Artiste : The Vaccines

Année de sortie : 2012

Pays : Royaume-Uni

L’album en un tweet : « Tandis qu’ils veulent être adultes, nous, on joue aux ados ! #juvenile »

Commentaires. The Vaccines est le genre de groupe que l’on a envie d’aimer, parce qu’ils ont des bonnes bouilles, une énergie juvénile et franche qui nous rappelle nos jeunes années où tout semblait si simple. Seulement, ce qui est encore plus attachant chez eux, et en particulier dans cet album, c’est cette capacité à rendre détresse, paradoxes et dynamisme dans leur musique. On retrouve la même énergie que dans le précédent album, What Did You Expect From The Vaccines ?, même si le son s’est affiné et a perdu de son côté brut de décoffrage. La voix de Justin Young a gagné en clarté et en naturel, ayant un peu renoncé à ces échos contestables à la Paul Banks. En outre, elle a surtout gagné un charme fou en accentuant ce côté vintage et mélancolique qui n’aurait absolument pas fait tâche dans des morceaux désertiques sortis des années 50. On retrouve cette patte british dans la composition, dans cette sincérité des mots et cette construction maline des morceaux. Dans cet album, il y a évidemment des titres auxquels l’auditeur s’habitue très rapidement, et qui sont dans un premier temps ses préférés de l’album, tels que No Hope ou Teenage Icon – à savoir les singles – mais ce qui est très plaisant, c’est cette profondeur que l’on découvre au fur et à mesure des écoutes. D’autres plus discrets se révèlent, tels que I Always Knew, Aftershave Ocean Le groupe a su garder tout ce qui nous a plu dans le premier opus, mais cela en renouvelant leur son et en lui faisant gagner en maturité. Ce qui est dommage, c’est cette légère lassitude qui s’installe dans la seconde moitié de l’album, avec des titres moins intéressants comme Change of Heart Pt.2 ou I Wish I Was a Girl. Malgré tout, Lonely World rattrape un peu le tout et offre une belle conclusion à un album qui saura s’écouter avec plaisir, qui assoie la personnalité du groupe, mais pour lequel on ne peut pas crier au chef-d’œuvre.

Contexte. Après un premier album très remarqué par sa fraîcheur, sa fougue et son rappel aux grands groupes punk des années 70, la hype autour du groupe l’avait amené à tourner longuement dans le monde entier, notamment en première partie des Arctic Monkeys.
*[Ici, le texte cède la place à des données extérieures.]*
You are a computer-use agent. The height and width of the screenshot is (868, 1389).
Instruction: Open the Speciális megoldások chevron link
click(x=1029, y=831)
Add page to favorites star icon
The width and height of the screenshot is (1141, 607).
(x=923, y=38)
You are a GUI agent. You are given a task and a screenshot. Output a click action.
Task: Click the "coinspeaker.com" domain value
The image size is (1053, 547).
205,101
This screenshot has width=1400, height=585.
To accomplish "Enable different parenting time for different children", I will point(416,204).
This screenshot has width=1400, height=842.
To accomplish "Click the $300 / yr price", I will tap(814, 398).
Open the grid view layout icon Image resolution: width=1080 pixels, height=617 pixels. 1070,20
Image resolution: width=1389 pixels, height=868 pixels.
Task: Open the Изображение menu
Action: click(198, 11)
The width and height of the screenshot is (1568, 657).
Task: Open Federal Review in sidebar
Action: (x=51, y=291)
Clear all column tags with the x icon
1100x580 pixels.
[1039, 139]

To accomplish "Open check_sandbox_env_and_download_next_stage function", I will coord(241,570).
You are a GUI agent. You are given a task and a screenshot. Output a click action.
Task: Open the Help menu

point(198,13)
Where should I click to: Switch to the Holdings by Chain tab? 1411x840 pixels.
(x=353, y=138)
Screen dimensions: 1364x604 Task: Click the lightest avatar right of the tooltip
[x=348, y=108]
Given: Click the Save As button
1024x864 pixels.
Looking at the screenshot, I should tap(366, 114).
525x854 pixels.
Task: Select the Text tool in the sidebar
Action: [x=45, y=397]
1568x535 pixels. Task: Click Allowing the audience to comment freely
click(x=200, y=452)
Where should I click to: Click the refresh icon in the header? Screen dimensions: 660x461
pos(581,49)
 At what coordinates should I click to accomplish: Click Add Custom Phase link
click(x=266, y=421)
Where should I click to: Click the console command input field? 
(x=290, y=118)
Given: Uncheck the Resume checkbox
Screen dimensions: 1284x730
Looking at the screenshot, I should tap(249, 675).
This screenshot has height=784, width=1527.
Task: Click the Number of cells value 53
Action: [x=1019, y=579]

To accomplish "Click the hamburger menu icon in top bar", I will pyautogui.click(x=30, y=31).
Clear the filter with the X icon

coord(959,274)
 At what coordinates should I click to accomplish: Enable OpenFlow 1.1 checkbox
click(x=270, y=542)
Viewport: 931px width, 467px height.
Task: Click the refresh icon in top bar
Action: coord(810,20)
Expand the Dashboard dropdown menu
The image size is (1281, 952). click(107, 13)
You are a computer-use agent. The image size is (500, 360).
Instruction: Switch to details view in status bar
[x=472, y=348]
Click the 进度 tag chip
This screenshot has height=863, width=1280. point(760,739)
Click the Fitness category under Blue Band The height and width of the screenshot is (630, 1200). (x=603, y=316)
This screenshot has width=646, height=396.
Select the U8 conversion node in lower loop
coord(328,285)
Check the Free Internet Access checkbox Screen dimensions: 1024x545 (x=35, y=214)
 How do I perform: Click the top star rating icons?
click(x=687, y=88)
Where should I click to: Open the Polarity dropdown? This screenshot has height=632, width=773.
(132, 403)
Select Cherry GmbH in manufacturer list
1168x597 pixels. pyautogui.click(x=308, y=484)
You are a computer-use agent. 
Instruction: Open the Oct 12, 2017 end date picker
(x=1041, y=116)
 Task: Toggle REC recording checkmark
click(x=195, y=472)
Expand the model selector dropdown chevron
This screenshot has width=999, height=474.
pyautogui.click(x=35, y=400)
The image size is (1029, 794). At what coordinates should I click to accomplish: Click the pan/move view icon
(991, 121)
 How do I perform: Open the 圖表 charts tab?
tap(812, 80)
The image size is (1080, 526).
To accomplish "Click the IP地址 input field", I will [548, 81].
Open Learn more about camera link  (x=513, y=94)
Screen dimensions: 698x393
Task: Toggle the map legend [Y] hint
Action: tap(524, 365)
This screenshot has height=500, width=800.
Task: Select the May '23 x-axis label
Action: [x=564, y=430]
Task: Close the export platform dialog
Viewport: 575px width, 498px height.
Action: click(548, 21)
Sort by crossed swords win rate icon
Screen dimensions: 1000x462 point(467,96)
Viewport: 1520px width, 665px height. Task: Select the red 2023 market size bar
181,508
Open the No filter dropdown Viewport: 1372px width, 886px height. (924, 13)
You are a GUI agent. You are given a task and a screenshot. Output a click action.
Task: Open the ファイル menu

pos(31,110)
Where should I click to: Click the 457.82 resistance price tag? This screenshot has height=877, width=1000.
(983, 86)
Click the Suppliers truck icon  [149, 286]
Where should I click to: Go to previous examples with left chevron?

Attendus au tournant, en particulier par les férus de rock britannique, The Vaccines étoffe son répertoire avec un nouvel album qui assoie leur personnalité et ne déçoit pas l’opinion,  même si celle-ci semble en attendre plus du groupe.

Instant dispensable. Weirdo, rappelant un Radiohead fatigué et las.

Instant indispensable. All In Vain, sorte d’anti-chanson d’amour aux paroles lancinantes et I Always Knew, avec son refrain en forme de complainte désespérée.

Rider.

– LieuUne fête où se mêlent junkies et filles faciles.

– Météo : Ciel bleu, avec une fraîcheur automnale qui fait naître en toi des pensées étranges et vaporeuses.

– Mood : Fauché et largué par ta copine, avec tes amis les plus proches pour te réconforter.

 – Boisson : Ta transpiration t’apportera la lie.

Ce qu’en diront les autres. « Bref, la mission des Vaccines est désormais bien claire: gagner en crédibilité. » Moustique.be

Pourcentage. 69%

Avis du conseil. Vous semblez avoir beaucoup d’énergie à revendre, tant que ce n’est pas sur nous, tout va bien.

Suite logique. Mettre en place une cellule de crise pour personnes aux problèmes existentiels.

En concert au Bikini à Ramonville-St-Agne le 12 novembre.